The core message of this enormous and enormously important book can be delivered in a few lines: Left to its own devices, wealth inevitably tends to concentrate in capitalist economies. There is no "natural" mechanism inherent in the structure of such economies for inhibiting, much less reversing, that tendency. Only crises like war and depression, or political interventions like taxation (which, to the upper classes, would be a crisis), can do the trick. And Thomas Piketty has two centuries of data to prove his point.

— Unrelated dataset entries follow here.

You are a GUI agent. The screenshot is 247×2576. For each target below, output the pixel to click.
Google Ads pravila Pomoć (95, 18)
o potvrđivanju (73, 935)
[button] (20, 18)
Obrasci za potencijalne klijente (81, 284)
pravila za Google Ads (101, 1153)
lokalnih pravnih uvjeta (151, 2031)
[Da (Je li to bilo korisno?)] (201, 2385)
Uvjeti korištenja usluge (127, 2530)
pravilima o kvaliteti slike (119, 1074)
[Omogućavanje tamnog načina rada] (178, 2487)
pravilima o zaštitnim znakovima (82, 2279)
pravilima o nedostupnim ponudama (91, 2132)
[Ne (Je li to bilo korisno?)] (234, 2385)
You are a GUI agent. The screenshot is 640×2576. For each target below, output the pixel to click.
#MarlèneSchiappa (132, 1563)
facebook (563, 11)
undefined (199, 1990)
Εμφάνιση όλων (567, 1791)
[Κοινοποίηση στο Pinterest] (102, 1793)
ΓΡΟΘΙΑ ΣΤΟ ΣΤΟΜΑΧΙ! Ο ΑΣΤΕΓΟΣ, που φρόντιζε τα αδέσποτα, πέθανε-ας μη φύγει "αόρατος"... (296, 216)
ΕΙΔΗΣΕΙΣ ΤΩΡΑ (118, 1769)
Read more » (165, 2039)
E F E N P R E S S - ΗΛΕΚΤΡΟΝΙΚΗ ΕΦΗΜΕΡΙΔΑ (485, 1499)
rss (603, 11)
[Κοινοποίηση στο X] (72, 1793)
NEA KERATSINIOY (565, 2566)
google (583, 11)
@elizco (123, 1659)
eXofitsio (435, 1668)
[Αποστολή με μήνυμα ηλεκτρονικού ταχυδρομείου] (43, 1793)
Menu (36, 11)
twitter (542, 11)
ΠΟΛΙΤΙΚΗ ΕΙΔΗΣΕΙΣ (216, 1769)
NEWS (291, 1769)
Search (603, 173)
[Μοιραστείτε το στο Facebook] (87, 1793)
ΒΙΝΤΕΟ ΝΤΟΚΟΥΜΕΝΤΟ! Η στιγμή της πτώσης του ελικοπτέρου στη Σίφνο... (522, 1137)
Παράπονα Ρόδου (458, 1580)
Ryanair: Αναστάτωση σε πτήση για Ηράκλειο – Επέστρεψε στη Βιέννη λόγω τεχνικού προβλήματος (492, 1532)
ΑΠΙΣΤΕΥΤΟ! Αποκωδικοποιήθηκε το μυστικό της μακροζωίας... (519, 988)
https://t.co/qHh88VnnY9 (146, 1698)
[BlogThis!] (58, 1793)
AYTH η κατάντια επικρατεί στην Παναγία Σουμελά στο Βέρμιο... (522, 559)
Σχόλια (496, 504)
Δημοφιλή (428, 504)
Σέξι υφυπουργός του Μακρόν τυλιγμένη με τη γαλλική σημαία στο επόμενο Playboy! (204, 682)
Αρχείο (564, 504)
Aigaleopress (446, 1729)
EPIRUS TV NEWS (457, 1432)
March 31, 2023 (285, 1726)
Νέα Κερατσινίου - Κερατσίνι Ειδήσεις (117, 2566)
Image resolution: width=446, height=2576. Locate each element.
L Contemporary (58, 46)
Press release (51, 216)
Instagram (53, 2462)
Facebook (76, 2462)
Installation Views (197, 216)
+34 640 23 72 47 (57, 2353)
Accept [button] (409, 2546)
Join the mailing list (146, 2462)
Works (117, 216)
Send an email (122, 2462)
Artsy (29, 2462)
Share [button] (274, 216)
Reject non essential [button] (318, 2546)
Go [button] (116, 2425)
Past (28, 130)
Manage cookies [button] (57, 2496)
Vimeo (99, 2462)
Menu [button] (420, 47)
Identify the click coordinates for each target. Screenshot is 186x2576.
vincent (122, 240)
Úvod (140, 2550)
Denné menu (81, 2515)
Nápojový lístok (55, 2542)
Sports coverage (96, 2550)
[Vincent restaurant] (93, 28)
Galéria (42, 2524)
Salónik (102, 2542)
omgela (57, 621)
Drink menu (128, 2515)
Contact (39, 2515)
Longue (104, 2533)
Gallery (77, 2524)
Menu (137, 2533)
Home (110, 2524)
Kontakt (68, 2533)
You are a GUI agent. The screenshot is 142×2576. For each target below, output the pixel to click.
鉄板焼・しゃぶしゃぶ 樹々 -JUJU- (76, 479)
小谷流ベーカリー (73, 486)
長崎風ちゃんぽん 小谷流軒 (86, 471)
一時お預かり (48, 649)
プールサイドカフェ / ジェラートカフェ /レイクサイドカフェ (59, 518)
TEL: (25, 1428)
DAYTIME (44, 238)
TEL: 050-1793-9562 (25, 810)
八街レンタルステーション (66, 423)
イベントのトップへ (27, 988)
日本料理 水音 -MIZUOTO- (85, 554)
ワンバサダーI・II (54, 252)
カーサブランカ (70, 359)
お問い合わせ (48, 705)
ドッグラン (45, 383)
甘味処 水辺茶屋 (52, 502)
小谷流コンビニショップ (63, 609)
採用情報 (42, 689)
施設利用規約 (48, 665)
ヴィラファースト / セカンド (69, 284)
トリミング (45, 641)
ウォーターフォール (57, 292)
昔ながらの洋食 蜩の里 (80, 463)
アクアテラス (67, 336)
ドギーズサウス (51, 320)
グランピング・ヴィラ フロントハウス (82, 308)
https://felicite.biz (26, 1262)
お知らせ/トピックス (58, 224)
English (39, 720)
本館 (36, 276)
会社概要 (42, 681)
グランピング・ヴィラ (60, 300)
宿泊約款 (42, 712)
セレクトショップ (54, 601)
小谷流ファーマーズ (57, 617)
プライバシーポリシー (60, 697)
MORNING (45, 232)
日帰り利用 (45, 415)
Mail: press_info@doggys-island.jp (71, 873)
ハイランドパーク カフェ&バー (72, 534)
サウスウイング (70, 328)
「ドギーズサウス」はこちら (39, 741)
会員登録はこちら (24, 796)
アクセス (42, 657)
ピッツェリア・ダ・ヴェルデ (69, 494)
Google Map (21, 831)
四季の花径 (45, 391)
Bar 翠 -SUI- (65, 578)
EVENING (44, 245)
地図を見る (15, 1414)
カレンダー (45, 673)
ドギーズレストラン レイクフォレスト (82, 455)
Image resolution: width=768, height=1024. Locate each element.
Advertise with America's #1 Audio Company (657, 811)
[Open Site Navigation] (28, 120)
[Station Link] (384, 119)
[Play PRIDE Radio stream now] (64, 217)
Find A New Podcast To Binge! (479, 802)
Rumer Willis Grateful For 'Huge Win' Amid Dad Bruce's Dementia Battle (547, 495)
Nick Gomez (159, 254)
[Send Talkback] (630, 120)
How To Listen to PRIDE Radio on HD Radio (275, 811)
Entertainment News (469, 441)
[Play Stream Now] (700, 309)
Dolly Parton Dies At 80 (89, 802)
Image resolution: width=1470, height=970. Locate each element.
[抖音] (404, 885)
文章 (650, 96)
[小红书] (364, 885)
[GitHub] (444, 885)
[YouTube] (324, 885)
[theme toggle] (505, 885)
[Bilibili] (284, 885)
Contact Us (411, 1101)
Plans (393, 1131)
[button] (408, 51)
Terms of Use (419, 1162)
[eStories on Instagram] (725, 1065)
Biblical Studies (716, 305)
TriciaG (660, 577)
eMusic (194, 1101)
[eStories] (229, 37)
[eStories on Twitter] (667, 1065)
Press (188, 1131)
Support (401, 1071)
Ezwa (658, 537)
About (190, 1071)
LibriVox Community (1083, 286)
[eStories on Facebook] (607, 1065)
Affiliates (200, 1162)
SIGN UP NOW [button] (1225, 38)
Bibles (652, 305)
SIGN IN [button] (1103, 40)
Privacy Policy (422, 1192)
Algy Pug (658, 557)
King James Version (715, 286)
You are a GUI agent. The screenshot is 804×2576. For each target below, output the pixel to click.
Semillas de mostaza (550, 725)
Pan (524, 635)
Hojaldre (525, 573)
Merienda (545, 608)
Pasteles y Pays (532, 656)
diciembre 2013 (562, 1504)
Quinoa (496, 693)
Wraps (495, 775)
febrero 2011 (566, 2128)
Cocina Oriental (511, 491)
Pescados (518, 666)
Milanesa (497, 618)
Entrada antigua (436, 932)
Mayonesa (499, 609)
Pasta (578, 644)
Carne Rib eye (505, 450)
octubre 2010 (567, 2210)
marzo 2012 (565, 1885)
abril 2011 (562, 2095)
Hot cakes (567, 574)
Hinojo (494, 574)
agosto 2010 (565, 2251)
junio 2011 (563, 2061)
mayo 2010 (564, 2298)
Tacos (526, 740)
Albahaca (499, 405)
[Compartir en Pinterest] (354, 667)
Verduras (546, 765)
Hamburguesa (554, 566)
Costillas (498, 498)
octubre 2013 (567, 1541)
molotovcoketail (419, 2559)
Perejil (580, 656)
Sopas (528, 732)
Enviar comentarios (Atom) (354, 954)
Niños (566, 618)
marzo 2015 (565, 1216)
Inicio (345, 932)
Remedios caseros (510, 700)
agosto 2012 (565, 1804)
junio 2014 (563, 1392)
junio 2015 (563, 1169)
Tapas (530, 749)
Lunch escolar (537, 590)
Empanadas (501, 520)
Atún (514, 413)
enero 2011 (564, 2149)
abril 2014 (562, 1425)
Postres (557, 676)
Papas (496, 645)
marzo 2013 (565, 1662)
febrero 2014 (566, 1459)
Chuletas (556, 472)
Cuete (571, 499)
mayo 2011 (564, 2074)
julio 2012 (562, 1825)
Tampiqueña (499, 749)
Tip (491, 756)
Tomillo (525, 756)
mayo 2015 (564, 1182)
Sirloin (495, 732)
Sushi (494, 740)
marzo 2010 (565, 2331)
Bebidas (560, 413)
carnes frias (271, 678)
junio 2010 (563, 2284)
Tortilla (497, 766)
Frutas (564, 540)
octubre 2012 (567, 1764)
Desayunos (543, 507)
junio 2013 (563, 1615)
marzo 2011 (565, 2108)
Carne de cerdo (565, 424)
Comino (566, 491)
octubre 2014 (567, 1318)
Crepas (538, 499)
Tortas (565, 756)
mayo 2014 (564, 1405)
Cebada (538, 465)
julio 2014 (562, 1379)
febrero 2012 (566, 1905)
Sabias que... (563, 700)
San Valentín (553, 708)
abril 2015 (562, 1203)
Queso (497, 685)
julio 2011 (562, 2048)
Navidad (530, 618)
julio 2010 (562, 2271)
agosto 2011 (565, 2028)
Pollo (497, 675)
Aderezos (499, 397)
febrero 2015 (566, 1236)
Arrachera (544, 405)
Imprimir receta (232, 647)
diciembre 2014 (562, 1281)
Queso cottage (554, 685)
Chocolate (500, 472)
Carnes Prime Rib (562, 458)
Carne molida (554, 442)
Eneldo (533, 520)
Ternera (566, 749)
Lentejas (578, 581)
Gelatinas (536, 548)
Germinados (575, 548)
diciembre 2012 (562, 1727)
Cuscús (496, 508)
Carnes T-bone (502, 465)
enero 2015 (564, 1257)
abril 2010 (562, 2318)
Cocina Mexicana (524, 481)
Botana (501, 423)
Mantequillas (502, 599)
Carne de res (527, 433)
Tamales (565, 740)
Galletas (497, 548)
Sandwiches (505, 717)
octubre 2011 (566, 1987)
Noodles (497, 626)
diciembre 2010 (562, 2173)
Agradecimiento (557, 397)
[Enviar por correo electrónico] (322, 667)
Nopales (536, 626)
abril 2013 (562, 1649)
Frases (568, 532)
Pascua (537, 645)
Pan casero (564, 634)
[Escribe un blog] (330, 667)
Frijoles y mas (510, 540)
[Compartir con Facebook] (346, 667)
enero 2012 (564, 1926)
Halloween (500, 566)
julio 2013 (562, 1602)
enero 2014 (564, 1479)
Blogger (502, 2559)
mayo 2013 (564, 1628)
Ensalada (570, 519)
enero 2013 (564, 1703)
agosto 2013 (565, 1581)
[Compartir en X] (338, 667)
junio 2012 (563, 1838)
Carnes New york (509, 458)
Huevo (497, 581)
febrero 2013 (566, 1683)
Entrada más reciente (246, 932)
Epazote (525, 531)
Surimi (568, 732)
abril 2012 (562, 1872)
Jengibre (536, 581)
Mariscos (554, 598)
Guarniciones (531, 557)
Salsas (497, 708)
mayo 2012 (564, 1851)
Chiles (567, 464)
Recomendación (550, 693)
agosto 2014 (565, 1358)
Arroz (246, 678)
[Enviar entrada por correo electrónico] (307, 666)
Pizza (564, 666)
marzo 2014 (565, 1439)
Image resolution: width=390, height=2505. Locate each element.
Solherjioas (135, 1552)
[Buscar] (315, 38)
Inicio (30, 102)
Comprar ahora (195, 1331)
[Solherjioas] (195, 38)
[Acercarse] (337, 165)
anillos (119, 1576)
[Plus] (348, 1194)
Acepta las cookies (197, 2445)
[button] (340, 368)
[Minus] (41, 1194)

In more technical terms, the central argument of Capital in the Twenty-First Century is that as long as the rate of return on capital, r, exceeds the rate of broad growth in national income, g—that is, r > g—capital will concentrate. It is an empirical fact that the rate of return on capital—income in the form of profits, dividends, rents, and the like, divided by the value of the assets that produce the income—has averaged 4–5 percent over the last two centuries or so. It is also an empirical fact that the growth rate in GDP per capita has averaged 1–2 percent. There are periods and places where growth is faster, of course: the United States in younger days, Japan from the 1950s through the 1980s, China over the last thirty years. But these are exceptions—and the two earlier examples have reverted to the mean. So if that 4–5 percent return is largely saved rather than being bombed, taxed, or dissipated away, it will accumulate into an ever-greater mass relative to average incomes. That may seem like common sense to anyone who's lived through the last few decades, but it's always nice to have evidence back up common sense, which isn't always reliable ...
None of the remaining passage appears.